Putting post-modern or contemporary literary masterpieces on the screen is a common phenomenon in the 21st century film-making industry. In spite of the widespread practice it is worth considering that texts of the E register literature remained inadaptable for the screen. As the media theoretician F. A. Kittler pointed out in the Discourse Networks 1800/1900 the criteria of E literature is exactly its inadaptability since the first movie has been opened. To adapt modern texts to films, a completely new (mostly popular) literary work is needed that has a consistent intertextual connection with the primary literary work. In this lecture the working of the adaptation process is going to be analysed. In the first instance the current approaches of medium theory toward the method of adaptation and the related key terms have to be understood.

 

1. Transposition of Media (F.A Kittler)

A medium - in the case a film, a book - is definitely untranslatable. A medium is a medium, is a medium, and so on: hence it can be said that every medium contains another one and that is the reason why it cannot be translated. Transferring messages from one medium to another involves reshaping them to conform to new standards and materials. According to Kittler t he possibility of transposition for the transmission of the message from one medium to another is the only tool that remained in the discourse network 1900. The transposition -theory approaches the adaptation from the aspect of mediation and leaves a point out of consideration: the message itself.

 

2. The Medium is the Message (Marshall McLuhan)
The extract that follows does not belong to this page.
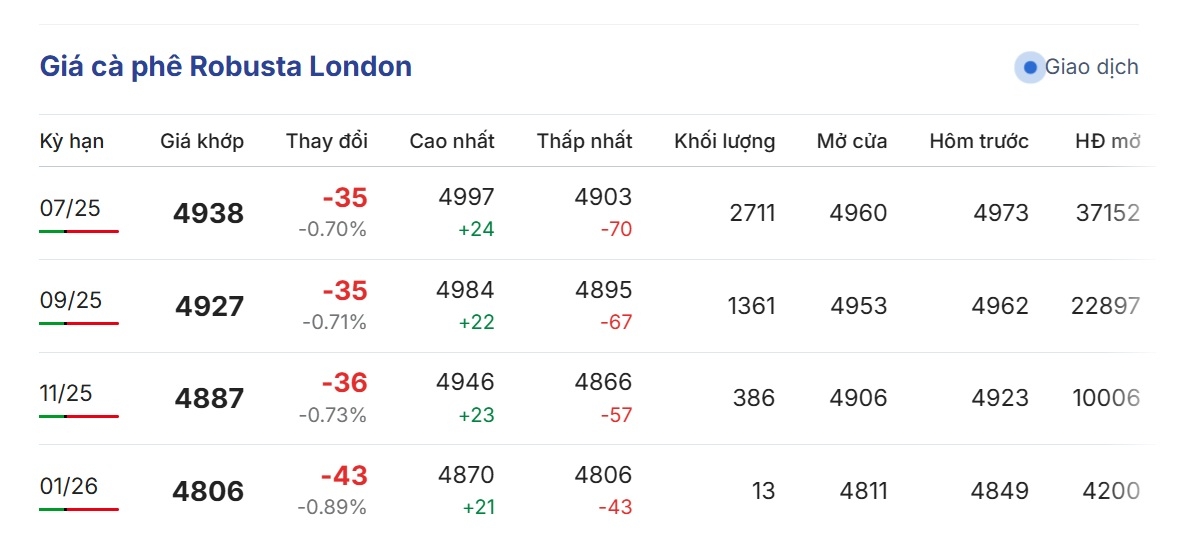Image resolution: width=1178 pixels, height=543 pixels.
Task: Click the range bar under 01/26
Action: click(79, 509)
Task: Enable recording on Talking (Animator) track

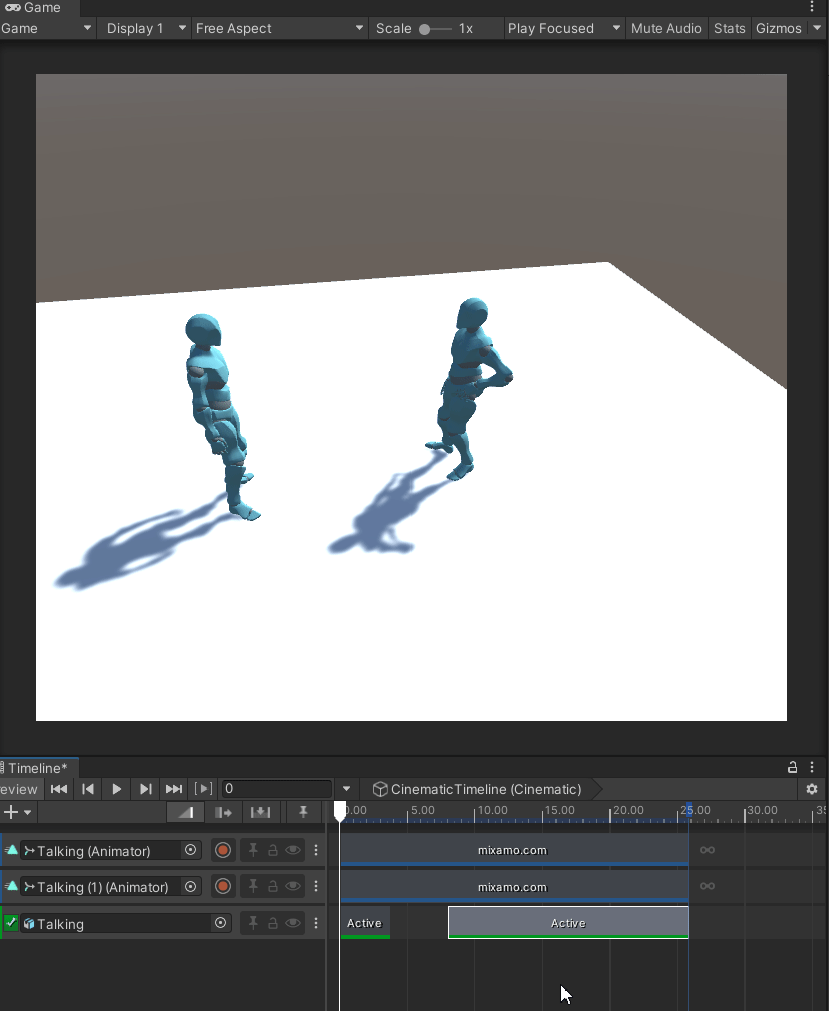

The well-known cliché "The Medium is the Message" means that the medium determines decisively what the message is. It is also interesting that both the printed book and the movie are in McLuhan’s terms "hot mediums", so the receiver cannot abstract and imagine anymore: the information is fully served. However, the printed book as the first mass medium with its reproducibility, increased volume and storage of transmission capabilities, and still provide tasks for the imagination and abstraction - as well as in the case of films. hier

Before McLuhan we had not regarded technologies as extensions of our body. If a car can be thought of as an extension of the human body, if a remote control panel can be thought of as an extension of the human arm, than both the film and the printed book can be thought of as an extension of the human brain: extensions of memories, knowledge and dreams. F. A Kittler carried on with these thoughts in the Gramophone, Film, and Typewriter: "Once the technological differentiation of optics, acoustics and writing exploded Gutenberg’s writing monopoly around 1880, the fabrication of so-called Man became possible. His essences escape into apparatuses. Machines take over functions of the central nervous system, and no longer, as in times past, merely those of muscles. And with this differentiation - and not with steam engines and railroads - a clever division occurs between matter and information, the real and the symbolic."The real is translatable, the symbolic can only be transposed.

 

3. Other theoretical models of adaptation: the hypertextual model, the version model, the translation (narrative) model

According to the hypertextual viewpoint, during the process of adaptation the film uses the literary text as a quotation, a paraphrase. There is a much more radical approach as well: the whole literary work simply cannot be projected on the screen, only paraphrases, dialogue-mosaics, and the narrative presence.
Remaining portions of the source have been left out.